Because an arachnoid cyst is located in a deep location and near important neural structures, many different and critical symptoms can be created by compression. Usually, an arachnoid cyst compresses the tectal plate of the mid-brain and leads to obstructive hydrocephalus by compression of the Sylvius aqueduct. The associated symptoms are mainly related to hydrocephalus, such as headache, nausea, vomiting, lethargy, and ataxic gait. Due to direct compression of the tectal plate, visual symptoms may occur. In children, macrocephaly can result from obstructive hydrocephalus and developmental regression can develop but is rare2). In our case, though the patient had rare symptoms, such as bilateral leg rigidity and developmental regression, the symptoms resolved after treatment.
Optimal treatment of quadrigeminal cistern arachnoid cyst is not obvious. Traditional treatment is open craniotomy with cyst wall removal or fenestration and cysto-peritoneal shunting. However, open craniotomy can produce many complications in children, such as meningitis, oculomotor palsy, subdural hematoma, and seizure4,8). Arachnoid cysts can recur occasionally, and additional shunt replacement is needed for the treatment of hydrocephalus after surgery. Shunt procedure of cysto-peritoneal shunting or ventriculo-peritoneal shunting for hydrocephalus has many complications, such as infection, CSF leakage, disconnection, shunt malfunction, over-drainage, and skin breakdown over the shunt device5). Recently, neuroendoscopic fenestration has been performed to treat intracranial arachnoid cysts. It is minimally invasive and effective, with a high success rate of 71% to 81%10,14). There are two approaches to neuroendoscopic surgery to treat quadrigeminal cistern arachnoid cysts. One is a direct approach through the infratentorial and supracerebellar route15). This approach involves paramedian burr hole drilling and neuroendoscope insertion into the cyst after removal of the posterior wall. The anterior wall of the arachnoid cyst is fenestrated carefully, avoiding the vein of Galen and other important vascular structures. The other is precoronal approach of ventriculo-cystostomy. Because quadrigeminal cistern arachnoid cyst is usually associated with hydrocephalus and an enlarged lateral ventricle, an endoscopic can be used in the large working space. Because the trigone of the lateral ventricle is attached to the enlarged cyst wall, ventriculo-cystostomy can be performed through the lateral ventricle.

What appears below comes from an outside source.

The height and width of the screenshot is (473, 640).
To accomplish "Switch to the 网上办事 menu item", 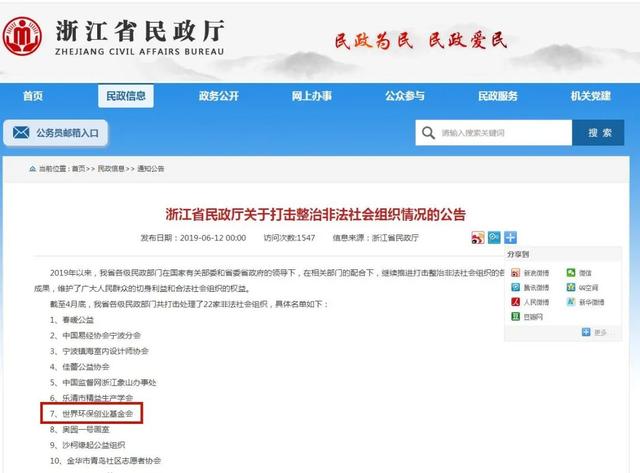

The limitation of neuroendoscopic fenestration is an insufficient opening lead that results in a recurrence of cyst re-expansion. Many authors have reported additional third ventriculostomy to prevent a recurrence. In cases of simple fenestration between arachnoid cyst and lateral ventricle, the CSF circulation remains complex, and turbulent flow at the cyst level can lead to fenestration closure. With the third ventriculostomy, direct flow from the third ventricle to the prebular cistern decreases the turbulent flow, maintaining the fenestration of cysto-ventriculostomy. Ventriculo-cystostomy and third ventriculostomy could be performed with one trajectory in the precoronal approach. Also, in cases of anterior extension of the arachnoid cyst to the third ventricle, ventriculo-cystostomy can be performed through the third ventricle via the foramen of Monro. In our case, ventriculo-cystostomy and third ventriculostomy were performed by neuroendoscope, and there was no complication or recurrence over nine months.